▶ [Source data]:

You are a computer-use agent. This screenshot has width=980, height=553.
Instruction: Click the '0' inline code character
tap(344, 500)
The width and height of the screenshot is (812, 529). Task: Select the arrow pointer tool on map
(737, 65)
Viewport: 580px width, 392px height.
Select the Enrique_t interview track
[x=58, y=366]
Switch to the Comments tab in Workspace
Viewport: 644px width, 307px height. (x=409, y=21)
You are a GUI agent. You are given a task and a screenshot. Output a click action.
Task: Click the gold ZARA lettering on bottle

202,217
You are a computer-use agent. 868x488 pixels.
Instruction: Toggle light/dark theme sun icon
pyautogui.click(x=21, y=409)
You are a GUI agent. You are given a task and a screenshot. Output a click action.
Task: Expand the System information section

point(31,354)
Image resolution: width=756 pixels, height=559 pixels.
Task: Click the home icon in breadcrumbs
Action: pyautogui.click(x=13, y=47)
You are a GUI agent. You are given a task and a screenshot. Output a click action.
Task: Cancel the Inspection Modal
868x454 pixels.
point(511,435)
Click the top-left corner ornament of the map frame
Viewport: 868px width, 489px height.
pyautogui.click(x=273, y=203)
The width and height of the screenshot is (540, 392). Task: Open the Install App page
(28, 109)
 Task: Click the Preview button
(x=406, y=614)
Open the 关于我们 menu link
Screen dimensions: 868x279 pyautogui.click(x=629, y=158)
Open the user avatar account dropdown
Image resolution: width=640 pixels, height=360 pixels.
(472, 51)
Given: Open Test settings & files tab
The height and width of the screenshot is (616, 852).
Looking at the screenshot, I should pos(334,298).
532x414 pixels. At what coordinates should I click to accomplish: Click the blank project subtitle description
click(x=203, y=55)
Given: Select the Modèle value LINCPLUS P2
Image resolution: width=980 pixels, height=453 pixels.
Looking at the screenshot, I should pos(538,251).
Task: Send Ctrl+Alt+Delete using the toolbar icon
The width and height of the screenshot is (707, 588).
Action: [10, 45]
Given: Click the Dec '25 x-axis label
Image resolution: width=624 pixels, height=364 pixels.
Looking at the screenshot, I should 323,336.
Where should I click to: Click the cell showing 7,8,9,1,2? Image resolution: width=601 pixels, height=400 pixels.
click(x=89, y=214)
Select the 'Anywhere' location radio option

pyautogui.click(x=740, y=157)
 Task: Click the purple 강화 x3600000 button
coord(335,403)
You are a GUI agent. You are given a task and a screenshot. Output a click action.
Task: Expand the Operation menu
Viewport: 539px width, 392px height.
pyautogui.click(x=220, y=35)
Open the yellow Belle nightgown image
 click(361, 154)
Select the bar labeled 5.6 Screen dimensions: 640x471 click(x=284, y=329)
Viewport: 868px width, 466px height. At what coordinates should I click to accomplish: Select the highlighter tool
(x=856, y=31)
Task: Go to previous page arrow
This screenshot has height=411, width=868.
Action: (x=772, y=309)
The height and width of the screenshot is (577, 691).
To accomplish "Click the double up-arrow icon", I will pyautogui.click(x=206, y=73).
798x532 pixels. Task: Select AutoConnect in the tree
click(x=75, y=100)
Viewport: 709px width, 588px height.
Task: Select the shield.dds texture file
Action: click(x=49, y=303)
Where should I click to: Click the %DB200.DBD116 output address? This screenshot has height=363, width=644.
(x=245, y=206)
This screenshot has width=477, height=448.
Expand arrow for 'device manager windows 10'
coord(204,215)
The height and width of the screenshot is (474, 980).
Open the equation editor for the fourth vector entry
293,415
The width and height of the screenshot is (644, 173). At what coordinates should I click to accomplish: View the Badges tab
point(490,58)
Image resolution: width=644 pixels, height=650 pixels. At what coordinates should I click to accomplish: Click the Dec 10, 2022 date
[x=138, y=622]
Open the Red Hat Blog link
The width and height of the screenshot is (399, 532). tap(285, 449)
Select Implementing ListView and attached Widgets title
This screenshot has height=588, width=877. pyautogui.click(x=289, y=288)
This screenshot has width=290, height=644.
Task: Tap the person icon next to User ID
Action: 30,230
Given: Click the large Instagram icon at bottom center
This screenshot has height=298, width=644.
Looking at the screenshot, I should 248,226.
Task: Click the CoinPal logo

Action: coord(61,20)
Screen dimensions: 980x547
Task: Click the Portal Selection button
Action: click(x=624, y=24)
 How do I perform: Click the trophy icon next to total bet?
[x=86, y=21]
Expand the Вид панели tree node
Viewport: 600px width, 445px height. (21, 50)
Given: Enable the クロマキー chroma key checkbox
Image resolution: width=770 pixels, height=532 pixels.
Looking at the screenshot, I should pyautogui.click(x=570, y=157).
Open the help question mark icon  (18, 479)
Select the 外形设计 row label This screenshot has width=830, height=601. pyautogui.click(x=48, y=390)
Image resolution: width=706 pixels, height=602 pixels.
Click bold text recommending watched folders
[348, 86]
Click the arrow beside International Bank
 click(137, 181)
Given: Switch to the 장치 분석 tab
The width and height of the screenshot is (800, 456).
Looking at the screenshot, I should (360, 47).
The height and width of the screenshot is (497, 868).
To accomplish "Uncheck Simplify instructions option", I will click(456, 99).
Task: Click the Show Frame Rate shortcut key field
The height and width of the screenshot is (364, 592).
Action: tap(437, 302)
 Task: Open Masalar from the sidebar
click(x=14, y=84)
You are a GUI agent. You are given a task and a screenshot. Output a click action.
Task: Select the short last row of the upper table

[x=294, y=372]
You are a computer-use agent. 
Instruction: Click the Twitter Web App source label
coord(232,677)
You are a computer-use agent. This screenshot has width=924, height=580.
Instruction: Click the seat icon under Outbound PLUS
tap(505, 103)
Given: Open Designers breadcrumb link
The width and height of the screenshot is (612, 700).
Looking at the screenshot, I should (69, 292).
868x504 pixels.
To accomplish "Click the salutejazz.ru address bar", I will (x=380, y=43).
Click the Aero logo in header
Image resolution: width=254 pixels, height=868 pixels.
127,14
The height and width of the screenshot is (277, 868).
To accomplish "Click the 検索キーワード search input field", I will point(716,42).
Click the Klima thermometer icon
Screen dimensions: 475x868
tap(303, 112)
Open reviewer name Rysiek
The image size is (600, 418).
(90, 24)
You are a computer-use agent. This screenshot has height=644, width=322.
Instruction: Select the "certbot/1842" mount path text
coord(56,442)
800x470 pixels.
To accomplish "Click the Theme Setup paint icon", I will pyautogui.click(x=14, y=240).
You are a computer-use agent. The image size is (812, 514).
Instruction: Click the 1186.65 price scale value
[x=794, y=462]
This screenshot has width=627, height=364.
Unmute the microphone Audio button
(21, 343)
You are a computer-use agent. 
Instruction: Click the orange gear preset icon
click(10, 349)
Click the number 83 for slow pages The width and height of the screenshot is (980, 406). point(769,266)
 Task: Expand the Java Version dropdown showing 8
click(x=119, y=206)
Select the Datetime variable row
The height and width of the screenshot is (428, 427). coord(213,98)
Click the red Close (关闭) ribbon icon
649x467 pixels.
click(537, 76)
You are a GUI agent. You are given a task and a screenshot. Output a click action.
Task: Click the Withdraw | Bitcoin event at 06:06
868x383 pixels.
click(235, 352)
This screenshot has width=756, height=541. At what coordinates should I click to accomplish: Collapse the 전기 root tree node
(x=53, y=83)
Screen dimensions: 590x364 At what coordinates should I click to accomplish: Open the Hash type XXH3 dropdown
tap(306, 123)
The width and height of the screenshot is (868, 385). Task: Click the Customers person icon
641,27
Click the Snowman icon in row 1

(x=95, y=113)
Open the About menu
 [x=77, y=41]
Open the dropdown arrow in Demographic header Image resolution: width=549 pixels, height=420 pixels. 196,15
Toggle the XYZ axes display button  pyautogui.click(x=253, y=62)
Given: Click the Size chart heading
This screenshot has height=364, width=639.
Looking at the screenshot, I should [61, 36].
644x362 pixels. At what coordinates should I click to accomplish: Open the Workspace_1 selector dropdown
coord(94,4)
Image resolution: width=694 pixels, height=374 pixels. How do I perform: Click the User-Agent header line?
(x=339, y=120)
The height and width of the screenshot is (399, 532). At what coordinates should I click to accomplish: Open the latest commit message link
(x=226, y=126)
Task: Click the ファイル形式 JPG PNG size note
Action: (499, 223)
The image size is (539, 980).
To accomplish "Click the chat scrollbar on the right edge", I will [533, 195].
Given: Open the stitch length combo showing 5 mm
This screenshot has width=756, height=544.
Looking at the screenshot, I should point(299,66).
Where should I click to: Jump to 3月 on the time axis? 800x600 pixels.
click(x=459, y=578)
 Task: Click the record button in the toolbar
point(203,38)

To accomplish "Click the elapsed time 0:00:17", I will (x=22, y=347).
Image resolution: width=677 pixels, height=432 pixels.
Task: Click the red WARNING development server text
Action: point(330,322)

▶ [WORK REQUEST]: Word for word, repeat the lines from the one holding "644x362 pixels. At" through the last line of the entries, both included.

▶ [OUTPUT FOR THIS EXERCISE]:
644x362 pixels. At what coordinates should I click to accomplish: Open the Workspace_1 selector dropdown
coord(94,4)
Image resolution: width=694 pixels, height=374 pixels. How do I perform: Click the User-Agent header line?
(x=339, y=120)
The height and width of the screenshot is (399, 532). At what coordinates should I click to accomplish: Open the latest commit message link
(x=226, y=126)
Task: Click the ファイル形式 JPG PNG size note
Action: (499, 223)
The image size is (539, 980).
To accomplish "Click the chat scrollbar on the right edge", I will [533, 195].
Given: Open the stitch length combo showing 5 mm
This screenshot has width=756, height=544.
Looking at the screenshot, I should point(299,66).
Where should I click to: Jump to 3月 on the time axis? 800x600 pixels.
click(x=459, y=578)
 Task: Click the record button in the toolbar
point(203,38)

To accomplish "Click the elapsed time 0:00:17", I will (x=22, y=347).
Image resolution: width=677 pixels, height=432 pixels.
Task: Click the red WARNING development server text
Action: point(330,322)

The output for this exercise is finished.